James Lipton is an American writer, composer, actor, and the founding Dean Emeritus of the Actors Studio Drama School in New York City. He is the executive producer, writer, and host of the Bravo cable television series "Inside the Actors Studio," which debuted in 1994. His credits as an actor include a ten-year role as Dr. Dick Grant on CBS's "Guiding Light" and recurring guest appearances as Warden Stefan Gentles on Fox's "Arrested Development." Lipton is also a licensed pilot and a member of the Aircraft Owners and Pilots Association.
Question: As a licensed pilot, what have you found is most important in flying a plane?
James Lipton: This is not going to come as a surprise. Concentration. You’re taking a plane off the ground, from the moment those wheels leave the ground; you’re PIC, Pilot in Command. Anybody else sitting in that airplane, you’re in charge. You’ve got to get them back there. Landing the airplane I think is the most difficult thing that I’ve every learned to do in my life. Most people agree. That’s why so many people never finish their training, they just can’t do it. And the wonderful thing about it is that when you’re – say you’re coming in for a landing and you’re in a busy environment, there are other airplanes there, the control tower is talking to you, they’re talking fast, they’re talking to you in this pilot’s speak, which is cursory and mysterious until you learn it. All these things are happening at once and the ground is coming up at you and you’re moving at about 125 mph. So, it’s happening fast, right? And the result is that you can’t think about anything else. It erases the rest of the world, which is a wonderful reason to go flying. And it is the same as in acting in that respect. It’s total concentration until you see that center line go right between your legs, dividing your body in half, and you hear the squeak of the wheels as you make a nice, nice soft landing. Then roll out. Concentration.
My favorite sport demands the same thing of me. I realized it long since that this is why both of these things appeal to me because they force me to focus on them and not on anything else that I have brought with me from my life, from the world, no worries, no aspirations, no ideas, no plans, no nothing.
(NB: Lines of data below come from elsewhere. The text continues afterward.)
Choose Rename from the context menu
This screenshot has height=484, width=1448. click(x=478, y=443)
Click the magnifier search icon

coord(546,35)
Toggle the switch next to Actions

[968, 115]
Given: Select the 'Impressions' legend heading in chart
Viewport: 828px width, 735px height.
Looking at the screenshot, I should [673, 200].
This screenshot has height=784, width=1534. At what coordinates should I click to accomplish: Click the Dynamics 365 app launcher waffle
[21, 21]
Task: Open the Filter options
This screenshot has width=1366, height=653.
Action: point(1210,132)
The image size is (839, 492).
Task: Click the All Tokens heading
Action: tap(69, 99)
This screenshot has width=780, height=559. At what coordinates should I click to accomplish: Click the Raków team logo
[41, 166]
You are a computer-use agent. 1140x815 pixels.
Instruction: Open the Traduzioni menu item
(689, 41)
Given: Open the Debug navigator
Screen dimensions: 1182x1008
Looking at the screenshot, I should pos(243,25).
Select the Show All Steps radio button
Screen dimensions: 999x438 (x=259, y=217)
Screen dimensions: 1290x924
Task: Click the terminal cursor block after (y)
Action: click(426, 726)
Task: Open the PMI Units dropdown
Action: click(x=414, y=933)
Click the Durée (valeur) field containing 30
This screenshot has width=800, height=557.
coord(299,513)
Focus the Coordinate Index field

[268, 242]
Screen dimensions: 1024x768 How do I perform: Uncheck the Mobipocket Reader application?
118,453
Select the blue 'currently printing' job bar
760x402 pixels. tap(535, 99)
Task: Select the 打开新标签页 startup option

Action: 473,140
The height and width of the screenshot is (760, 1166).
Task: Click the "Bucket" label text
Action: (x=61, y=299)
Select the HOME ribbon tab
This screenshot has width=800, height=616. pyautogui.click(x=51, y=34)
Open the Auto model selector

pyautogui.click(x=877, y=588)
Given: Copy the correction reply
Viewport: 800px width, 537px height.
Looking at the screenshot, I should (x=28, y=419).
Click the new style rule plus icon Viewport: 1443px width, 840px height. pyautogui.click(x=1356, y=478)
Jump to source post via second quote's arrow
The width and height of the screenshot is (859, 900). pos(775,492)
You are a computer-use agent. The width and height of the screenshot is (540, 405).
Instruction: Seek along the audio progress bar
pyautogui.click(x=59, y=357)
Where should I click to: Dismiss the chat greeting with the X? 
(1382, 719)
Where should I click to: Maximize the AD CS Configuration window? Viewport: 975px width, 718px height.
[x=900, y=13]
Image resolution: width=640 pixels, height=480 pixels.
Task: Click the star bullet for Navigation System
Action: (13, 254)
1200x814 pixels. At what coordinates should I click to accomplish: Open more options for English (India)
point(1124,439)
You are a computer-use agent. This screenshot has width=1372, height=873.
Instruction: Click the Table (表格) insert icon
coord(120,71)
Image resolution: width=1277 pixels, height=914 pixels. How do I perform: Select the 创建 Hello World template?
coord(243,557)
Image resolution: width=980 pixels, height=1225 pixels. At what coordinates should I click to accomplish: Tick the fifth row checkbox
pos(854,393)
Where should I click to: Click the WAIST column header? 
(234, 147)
You just focus. And that is, I became a show jumper. I jumped horses over big dangerous fences in competition. And got very, very good at it, at quite a high level. And I realized long since that, yeah, it’s the same thing that appeals to me about it. You can’t think about anything else, in either case; jumping horses in competition, show jumping, or flying an airplane, for whatever purpose. You are the PIC, and the alternative to doing it correctly is death, or injury. I’ve been injured badly on horses. I finally stopped seven years ago when I had a very bad injury and had to be helicoptered into New York. But, I miss it. I’ll miss it until the day I die, and I’m convinced to this day that I can get on a horse and jump a course of fences satisfactorily. It doesn’t leave you. I’ve described myself as a recovering equestrian. Taking it one day at a time. These are two things that I love very, very much. And I realize that I love them for the same reason. Why? Because they involve risk.